◆ **Problem statement**:
Rewrite the stretch from "Where should I click to: Like" through "pos(106,132)" with every "tweet" changed to "post", keeping everything else the same.

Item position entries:
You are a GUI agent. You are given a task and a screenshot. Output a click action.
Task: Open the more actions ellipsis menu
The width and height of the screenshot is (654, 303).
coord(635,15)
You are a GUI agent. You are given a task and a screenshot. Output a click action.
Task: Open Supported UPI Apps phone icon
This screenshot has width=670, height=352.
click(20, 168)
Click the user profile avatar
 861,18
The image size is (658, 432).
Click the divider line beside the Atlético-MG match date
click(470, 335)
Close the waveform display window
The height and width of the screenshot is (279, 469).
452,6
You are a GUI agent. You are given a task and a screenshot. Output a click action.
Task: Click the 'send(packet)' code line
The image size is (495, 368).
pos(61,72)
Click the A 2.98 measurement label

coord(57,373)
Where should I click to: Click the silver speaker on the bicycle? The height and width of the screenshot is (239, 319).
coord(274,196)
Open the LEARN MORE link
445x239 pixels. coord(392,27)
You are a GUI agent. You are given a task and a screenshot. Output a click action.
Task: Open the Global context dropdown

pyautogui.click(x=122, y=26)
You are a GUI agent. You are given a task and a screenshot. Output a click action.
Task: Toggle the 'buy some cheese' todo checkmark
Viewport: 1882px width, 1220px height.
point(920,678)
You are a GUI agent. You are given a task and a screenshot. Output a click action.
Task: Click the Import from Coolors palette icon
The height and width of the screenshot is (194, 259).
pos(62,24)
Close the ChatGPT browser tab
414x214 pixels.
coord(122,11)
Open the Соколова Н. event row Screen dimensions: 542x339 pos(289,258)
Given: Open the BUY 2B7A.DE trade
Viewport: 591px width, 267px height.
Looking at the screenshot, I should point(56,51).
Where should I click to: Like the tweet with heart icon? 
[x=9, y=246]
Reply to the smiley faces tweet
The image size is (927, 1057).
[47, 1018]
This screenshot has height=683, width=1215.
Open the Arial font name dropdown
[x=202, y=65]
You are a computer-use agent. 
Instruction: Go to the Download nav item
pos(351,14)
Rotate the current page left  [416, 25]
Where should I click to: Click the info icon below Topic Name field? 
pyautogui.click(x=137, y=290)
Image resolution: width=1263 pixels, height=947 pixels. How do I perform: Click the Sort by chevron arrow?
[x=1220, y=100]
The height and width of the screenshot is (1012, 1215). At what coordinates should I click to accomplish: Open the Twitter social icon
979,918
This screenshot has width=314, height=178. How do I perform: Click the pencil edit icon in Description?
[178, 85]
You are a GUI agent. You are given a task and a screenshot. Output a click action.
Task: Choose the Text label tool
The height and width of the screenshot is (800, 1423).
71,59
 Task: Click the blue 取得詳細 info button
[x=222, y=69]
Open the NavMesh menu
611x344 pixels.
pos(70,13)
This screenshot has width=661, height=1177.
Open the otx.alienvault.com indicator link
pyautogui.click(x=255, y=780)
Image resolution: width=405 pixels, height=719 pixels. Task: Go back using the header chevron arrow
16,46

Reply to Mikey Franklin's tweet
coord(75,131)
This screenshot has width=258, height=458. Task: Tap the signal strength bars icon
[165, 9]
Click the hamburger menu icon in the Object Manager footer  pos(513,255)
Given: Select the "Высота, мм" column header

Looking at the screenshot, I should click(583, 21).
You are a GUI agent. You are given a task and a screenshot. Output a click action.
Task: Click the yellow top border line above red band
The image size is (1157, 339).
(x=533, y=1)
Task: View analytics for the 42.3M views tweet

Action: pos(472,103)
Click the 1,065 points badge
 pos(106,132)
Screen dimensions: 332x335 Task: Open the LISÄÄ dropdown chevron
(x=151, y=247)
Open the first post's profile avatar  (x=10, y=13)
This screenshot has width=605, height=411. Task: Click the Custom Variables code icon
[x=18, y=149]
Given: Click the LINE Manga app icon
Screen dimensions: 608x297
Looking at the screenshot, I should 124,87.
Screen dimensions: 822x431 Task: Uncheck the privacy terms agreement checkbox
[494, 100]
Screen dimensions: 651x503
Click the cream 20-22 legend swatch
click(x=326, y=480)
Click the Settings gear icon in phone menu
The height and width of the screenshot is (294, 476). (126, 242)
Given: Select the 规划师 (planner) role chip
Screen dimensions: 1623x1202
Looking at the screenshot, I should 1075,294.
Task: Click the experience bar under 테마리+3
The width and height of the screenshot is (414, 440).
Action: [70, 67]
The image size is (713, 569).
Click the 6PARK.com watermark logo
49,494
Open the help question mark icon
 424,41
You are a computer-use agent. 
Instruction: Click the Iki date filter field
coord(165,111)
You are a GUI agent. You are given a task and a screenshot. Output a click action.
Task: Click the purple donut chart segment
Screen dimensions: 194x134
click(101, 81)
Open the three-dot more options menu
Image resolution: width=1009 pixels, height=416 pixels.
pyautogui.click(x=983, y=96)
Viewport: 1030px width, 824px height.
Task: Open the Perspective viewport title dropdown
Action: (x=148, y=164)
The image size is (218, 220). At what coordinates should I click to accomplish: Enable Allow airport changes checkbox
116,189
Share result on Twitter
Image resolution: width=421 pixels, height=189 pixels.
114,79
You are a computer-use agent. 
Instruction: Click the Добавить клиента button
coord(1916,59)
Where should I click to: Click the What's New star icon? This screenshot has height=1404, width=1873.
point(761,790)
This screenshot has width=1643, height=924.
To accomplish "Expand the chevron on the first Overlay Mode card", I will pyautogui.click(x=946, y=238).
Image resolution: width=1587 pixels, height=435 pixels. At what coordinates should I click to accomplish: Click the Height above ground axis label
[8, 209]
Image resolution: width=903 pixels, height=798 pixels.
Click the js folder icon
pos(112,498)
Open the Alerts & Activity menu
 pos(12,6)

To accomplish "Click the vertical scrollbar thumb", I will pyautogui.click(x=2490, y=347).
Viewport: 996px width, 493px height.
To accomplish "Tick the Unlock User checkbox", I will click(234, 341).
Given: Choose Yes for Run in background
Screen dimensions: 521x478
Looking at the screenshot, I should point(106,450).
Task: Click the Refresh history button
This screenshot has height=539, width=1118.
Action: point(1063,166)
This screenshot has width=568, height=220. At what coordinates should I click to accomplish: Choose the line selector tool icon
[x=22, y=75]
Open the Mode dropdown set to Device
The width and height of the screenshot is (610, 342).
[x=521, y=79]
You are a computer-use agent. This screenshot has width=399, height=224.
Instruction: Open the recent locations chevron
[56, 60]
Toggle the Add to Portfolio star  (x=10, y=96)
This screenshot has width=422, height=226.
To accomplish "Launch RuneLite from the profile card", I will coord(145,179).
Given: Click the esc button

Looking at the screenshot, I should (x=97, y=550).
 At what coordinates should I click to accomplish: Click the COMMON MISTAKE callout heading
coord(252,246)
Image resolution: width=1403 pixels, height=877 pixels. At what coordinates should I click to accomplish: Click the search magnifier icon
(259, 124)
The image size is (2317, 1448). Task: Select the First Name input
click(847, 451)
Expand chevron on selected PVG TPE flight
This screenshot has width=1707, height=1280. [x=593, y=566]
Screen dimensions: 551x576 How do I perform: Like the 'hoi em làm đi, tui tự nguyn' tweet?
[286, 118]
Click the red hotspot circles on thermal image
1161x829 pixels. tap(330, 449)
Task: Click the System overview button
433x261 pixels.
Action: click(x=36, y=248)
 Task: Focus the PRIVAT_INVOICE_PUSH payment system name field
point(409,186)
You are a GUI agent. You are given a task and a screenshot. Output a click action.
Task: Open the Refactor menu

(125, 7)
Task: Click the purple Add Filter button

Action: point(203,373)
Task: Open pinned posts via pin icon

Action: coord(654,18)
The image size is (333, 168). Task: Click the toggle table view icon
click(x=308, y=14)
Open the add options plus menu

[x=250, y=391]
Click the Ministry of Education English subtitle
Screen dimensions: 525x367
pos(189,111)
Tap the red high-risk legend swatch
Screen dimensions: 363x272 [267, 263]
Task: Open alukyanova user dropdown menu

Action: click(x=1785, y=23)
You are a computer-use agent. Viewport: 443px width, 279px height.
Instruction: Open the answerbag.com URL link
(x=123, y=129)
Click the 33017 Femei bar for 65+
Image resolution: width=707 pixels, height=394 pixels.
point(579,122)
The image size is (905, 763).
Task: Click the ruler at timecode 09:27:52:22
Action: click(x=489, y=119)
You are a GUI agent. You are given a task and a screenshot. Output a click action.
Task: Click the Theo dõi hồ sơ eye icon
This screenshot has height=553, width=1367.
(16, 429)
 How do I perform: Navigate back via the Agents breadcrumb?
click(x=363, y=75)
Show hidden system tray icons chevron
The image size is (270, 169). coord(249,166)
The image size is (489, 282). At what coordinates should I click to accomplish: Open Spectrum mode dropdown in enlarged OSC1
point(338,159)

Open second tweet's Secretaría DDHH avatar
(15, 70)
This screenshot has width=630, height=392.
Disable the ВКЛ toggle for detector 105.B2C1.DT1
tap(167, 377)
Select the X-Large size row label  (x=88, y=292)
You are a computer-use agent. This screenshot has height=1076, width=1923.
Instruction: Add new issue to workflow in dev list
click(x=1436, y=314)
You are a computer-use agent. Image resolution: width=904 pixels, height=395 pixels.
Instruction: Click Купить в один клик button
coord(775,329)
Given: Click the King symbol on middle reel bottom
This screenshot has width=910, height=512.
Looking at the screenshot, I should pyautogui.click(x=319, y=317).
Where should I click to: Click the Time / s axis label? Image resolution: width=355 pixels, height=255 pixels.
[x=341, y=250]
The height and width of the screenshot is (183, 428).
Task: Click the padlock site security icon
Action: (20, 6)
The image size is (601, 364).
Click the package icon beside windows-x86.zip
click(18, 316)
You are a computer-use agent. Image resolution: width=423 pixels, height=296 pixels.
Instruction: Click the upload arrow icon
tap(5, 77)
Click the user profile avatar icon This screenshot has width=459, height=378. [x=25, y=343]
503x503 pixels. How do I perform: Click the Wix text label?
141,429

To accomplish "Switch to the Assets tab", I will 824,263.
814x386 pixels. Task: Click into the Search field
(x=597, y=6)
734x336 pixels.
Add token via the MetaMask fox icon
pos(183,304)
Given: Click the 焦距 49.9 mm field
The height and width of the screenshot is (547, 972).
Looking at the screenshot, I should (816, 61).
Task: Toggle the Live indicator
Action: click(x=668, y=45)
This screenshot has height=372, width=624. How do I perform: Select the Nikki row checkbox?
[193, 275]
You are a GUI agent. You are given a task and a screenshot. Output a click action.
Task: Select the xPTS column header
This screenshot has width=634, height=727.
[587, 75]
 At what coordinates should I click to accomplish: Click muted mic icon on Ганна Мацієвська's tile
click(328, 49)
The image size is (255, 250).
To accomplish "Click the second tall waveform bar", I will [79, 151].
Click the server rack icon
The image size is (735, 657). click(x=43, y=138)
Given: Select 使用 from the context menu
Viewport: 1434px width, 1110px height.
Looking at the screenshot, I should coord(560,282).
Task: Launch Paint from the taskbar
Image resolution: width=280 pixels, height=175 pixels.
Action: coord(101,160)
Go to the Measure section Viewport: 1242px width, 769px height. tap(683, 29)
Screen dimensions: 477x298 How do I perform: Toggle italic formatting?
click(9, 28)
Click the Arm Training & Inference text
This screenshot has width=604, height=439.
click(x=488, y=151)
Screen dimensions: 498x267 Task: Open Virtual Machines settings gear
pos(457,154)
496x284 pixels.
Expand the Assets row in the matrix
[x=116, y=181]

◆ **Result of this task**:
Where should I click to: Like the post with heart icon? 
[x=9, y=246]
Reply to the smiley faces post
The image size is (927, 1057).
[47, 1018]
This screenshot has height=683, width=1215.
Open the Arial font name dropdown
[x=202, y=65]
You are a computer-use agent. 
Instruction: Go to the Download nav item
pos(351,14)
Rotate the current page left  [416, 25]
Where should I click to: Click the info icon below Topic Name field? 
pyautogui.click(x=137, y=290)
Image resolution: width=1263 pixels, height=947 pixels. How do I perform: Click the Sort by chevron arrow?
[x=1220, y=100]
The height and width of the screenshot is (1012, 1215). At what coordinates should I click to accomplish: Open the Twitter social icon
979,918
This screenshot has width=314, height=178. How do I perform: Click the pencil edit icon in Description?
[178, 85]
You are a GUI agent. You are given a task and a screenshot. Output a click action.
Task: Choose the Text label tool
The height and width of the screenshot is (800, 1423).
71,59
 Task: Click the blue 取得詳細 info button
[x=222, y=69]
Open the NavMesh menu
611x344 pixels.
pos(70,13)
This screenshot has width=661, height=1177.
Open the otx.alienvault.com indicator link
pyautogui.click(x=255, y=780)
Image resolution: width=405 pixels, height=719 pixels. Task: Go back using the header chevron arrow
16,46

Reply to Mikey Franklin's post
coord(75,131)
This screenshot has width=258, height=458. Task: Tap the signal strength bars icon
[165, 9]
Click the hamburger menu icon in the Object Manager footer  pos(513,255)
Given: Select the "Высота, мм" column header

Looking at the screenshot, I should click(583, 21).
You are a GUI agent. You are given a task and a screenshot. Output a click action.
Task: Click the yellow top border line above red band
The image size is (1157, 339).
(x=533, y=1)
Task: View analytics for the 42.3M views post

Action: pos(472,103)
Click the 1,065 points badge
 pos(106,132)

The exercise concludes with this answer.